To that extent it is held to be ultra vires
the Act and struck down.

It is relevant to note that the Delhi High Court has held that the ICDS is not meant to overrule the provisions of the Act, the Rules there under and the judicial precedents applicable thereto as they stand.  There may be instances, other than those taken up before the Delhi High Court, where the provisions of ICDS are contrary to and/or overrule the judicial precedents applicable, in view of the ratio of the Delhi High Court, such provisions of ICDS will also have to give way to the provisions of the Act, the Rules there under and the judicial precedents applicable. To illustrate, ICDS IX on Borrowing Costs requires capitalization of interest to Qualifying Assets.  Work-in-progress in the case of a builder / developer will qualify as a qualifying asset as defined in ICDS IX.  A question arises as to whether the requirement of capitalizing borrowing costs to inventory as per ICDS is in conflict with section 36(1)(iii) of the Act.  The Bombay High Court has in the case of CIT vs. Lokhandwala Construction Industries (2003) 260  ITR 579 (Bom) held that interest on funds borrowed for construction of work-in-progress in case of a builder is a period cost.  Similar is the view expressed in the Technical Guide of ICAI on ICDS in para 4.5 of Chapter X titled ‘ICDS IX: Borrowing Costs’.  The ratio of the decision of Delhi High Court will be applicable to such cases as well.
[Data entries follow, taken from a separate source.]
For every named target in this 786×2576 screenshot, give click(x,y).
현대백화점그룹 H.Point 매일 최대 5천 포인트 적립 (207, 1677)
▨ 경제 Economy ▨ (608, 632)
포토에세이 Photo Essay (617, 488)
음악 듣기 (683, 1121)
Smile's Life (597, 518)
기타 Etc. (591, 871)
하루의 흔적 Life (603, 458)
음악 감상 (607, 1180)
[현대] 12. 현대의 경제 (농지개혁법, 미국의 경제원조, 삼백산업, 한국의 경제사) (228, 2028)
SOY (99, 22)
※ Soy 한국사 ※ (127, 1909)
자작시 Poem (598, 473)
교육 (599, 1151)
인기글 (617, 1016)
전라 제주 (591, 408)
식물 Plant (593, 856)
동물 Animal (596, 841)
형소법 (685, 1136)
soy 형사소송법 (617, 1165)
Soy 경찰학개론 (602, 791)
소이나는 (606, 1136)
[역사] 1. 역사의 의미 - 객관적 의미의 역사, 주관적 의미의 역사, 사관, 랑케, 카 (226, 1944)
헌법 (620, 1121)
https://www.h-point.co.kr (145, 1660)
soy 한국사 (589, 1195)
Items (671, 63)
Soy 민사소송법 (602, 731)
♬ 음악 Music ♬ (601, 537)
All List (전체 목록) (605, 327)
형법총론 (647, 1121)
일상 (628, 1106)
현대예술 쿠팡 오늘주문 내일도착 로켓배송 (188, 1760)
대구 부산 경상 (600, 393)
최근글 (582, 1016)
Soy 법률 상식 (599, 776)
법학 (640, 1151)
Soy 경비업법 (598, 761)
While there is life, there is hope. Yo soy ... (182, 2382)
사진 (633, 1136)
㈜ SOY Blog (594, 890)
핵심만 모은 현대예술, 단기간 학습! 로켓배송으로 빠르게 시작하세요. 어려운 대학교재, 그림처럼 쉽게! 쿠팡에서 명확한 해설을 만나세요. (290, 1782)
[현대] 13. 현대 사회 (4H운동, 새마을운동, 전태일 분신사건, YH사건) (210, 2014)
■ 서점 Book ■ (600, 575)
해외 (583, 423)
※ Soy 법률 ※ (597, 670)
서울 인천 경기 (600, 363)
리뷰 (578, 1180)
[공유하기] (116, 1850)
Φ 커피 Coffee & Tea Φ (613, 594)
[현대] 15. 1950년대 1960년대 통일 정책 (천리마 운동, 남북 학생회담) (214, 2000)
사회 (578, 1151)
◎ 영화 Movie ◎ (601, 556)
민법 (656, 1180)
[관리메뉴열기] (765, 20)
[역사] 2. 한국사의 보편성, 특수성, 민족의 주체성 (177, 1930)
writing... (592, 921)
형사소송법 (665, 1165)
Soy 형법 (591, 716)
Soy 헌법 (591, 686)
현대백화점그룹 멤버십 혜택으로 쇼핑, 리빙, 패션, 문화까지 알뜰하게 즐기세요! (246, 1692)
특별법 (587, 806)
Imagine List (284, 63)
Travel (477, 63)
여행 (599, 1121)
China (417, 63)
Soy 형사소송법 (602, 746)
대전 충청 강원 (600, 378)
The decision of the Delhi High Court is the only decision of the competent court in the country.  A question arises as to whether the decision of the Delhi High Court under consideration is binding throughout the country or it is binding only to cases falling within the jurisdiction of the Delhi High Court.   In this connection it is relevant to note that Bombay High Court in the case of  Group M. Media India Pvt. Ltd. vs. Union of India [(2017) 77 taxmann.com 106] was dealing with a case where the Bombay High Court was concerned with an instruction which had been struck down by the Delhi High Court.  The Court, observed as under –  “Therefore, in view of the decision of this Court in Smt. Godavaridevi Saraf (supra), the officers implementing the Act are bound by the decision of the Delhi High Court and Instruction No.1 of 2015 dated 13th January, 2015 has ceased to exist. Therefore, no reference to the above Instruction can be made by the Assessing Officer while disposing of the petitioner’s application in processing its return u/s. 143(1) of the Act and consequent refund, if any, u/s. 143(1D) of the Act. Needless to state that the Assessing Officer would independently apply his mind and take a decision in terms of Section 143 (1D) of the Act whether or not to grant a refund in the facts and circumstances of the petitioner’s case for A.Y. 2015-16.”

In view of the above observations of the Bombay High Court, it appears that the ratio of the decision of the Delhi High Court could be considered to be binding on all the officers implementing the Act.

BCAS had made number of suggestions through representations (November 20161  to scrap ICDS and December 20152  on specific aspects of all 10 ICDS) which did not find favour in the formulation / implementation of ICDS. When the need of the hour is to bring tax certainty, bringing more cohesiveness amongst laws and bring reduction in multiplicity of compliances, ICDS in their present form are taking things in a contrary direction. It is unfortunate that the tax payers have to seek judicial intervention to arrest anomalies that are already pointed out through well reasoned representations.

This intervention and Court’s strictures seem to be a beginning of the battle over ICDS. Time will only tell as to what would be fate of these and many more controversial provisions of ICDS.